Definition of amount of executions
TBReply:
This limit is strictly focused on the originating execution events. Downstream (child workflows) are not currently limited however we are gathering metrics/data on those and will apply limits in the future. This will mainly be to protect downstream services from being overloaded.

Passing the limit
TBReply:
You will be notified through our support organization using a process called “Reverse Escalation” when you hit the 200k mark, 1/2 of the limit. We have alerting on our side so we can track any occurrence to be proactive. All Events are stored, zero dropped events, so that even if a 400k limit is hit, the events still process at a throttled rate of 5 per second until they are burned down or the 24 hour period resets to 400k.

Notification
As mentioned above, we are alerting internally and will create a reverse escalation process through our support organization when you are at 50% of the 400k limit in a 24 hour period (200k). We are NOT cutting off workflows at all. Workflows will still execute and no events will be dropped.

Hello Mark,

Yes we have been carefully monitoring these metrics/data over the past 12 months. The numbers chosen for the rate limiting are based on that 12 months of data and are significantly higher than what we have monitored over that period. It is also an important reminder that events are not stopped at the 400k limit, they are merely slowed/throttled to 5 events per second until a)The events are all processed or b)The 24 hour period resets to 400k.

Thank you for the clarifying answers @tburt!

It is definitely good to know that once over the limit, executions will not get dropped except for 5 invocations per second (similar to the API rate limit), but will actually be queued with slower execution time. Is there also a hardcoded invocation per second limit when still under the limit? 100 per second, something else?

And please make such announcements earlier such that we can clarify the impact and address concerns like this before it is already live and if then applicable, make the required preparations. Even if the conclusion is that it will have no immediate impact, we will know that in advance and we can then inform SailPoint if we think otherwise.

@angelo_mekenkamp
" Is there also a hardcoded invocation per second limit when still under the limit? 100 per second, something else?"

No, they should execute instantaneously up to the 400k limit.

Thank you for the additional detail! I appreciate your responsiveness to the expressed concerns. I personally was not worried, as I know none of the environments I’ve ever touched would come anywhere near those numbers, but glad to see that you have used data to drive the thresholds for this as I assumed.

I think the biggest concern here was just the timing of the announcement. Since it came the same day as the limit, it seemed like this was an attempt to address an active issue and would be an impactful change to at least some customers.

Thanks for the clarifications!
-Mark

Is there a limit to the queue?

Per 24 hour, each tenant can have a max of 832,000 workflow executions (400 + (5 x 60 * 60 * 24)). Given this, “if” there’s a tenant that goes beyond this daily, for whatever reason, that queue size will grow perpetually. Guess we’re not there yet to truly have to think about this yet? I’m guessing there’s going to be a pricing model to address this in the product roadmap, just like number of workflows, number of steps in a workflow…etc…and everything else in the SaaS space.

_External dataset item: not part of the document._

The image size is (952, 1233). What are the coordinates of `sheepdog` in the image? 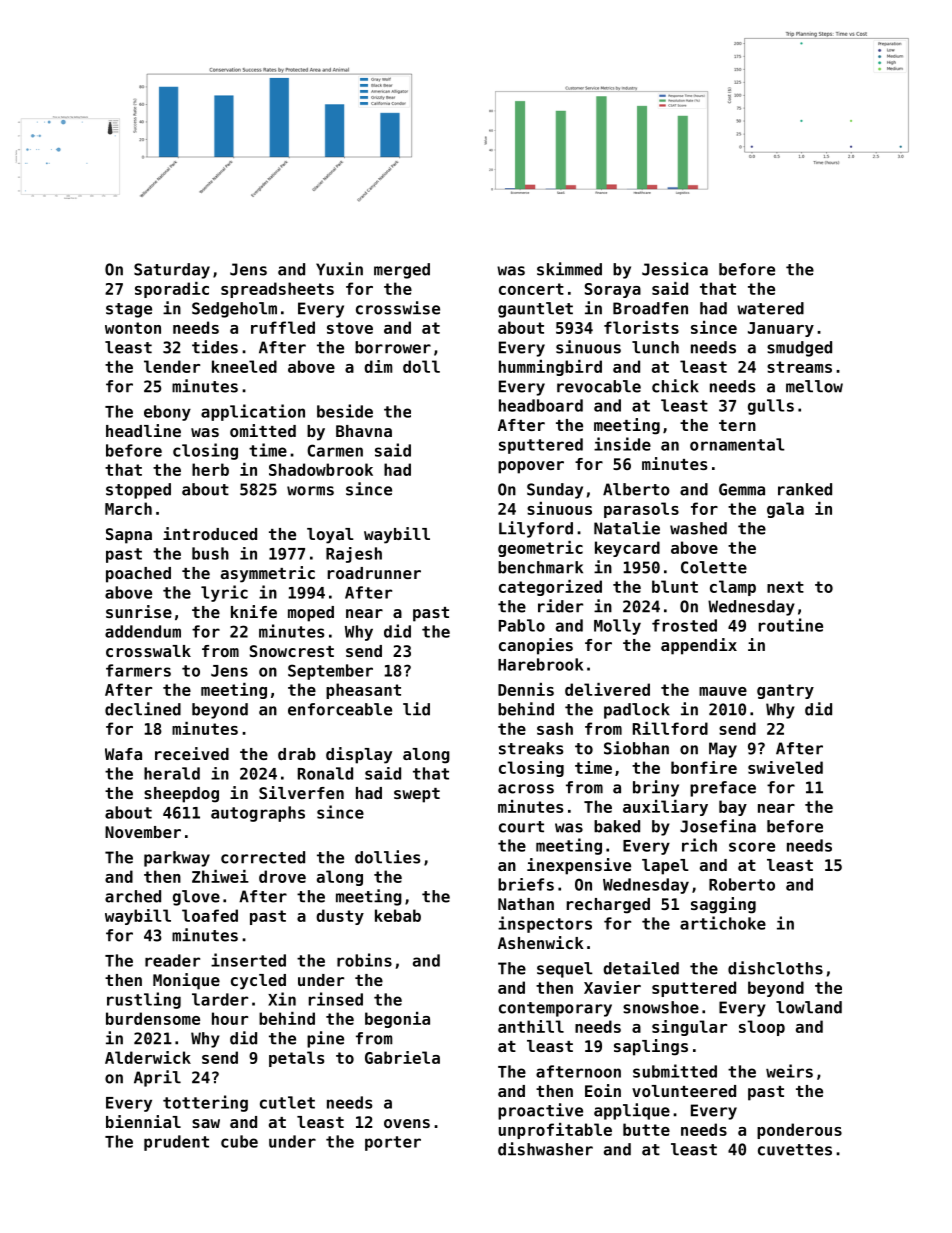 It's located at (181, 795).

Given the number of 400k, can I also loosely deduce that ISC currently doesn’t have a client / tenant with multi-million users CIAM use cases? (and I don’t think ISC has CIAM in mind just yet, right? )

Lastly, at what time does this limit get reset? I’m guessing it’s relative to the tenant’s hosting region instead of every tenant globally all at once at GMT 00:00.

EDIT: Come to think of it…even within the same region, maybe each tenant has its own reset time (?)…kind of a load leveling in the multi-tenant environment.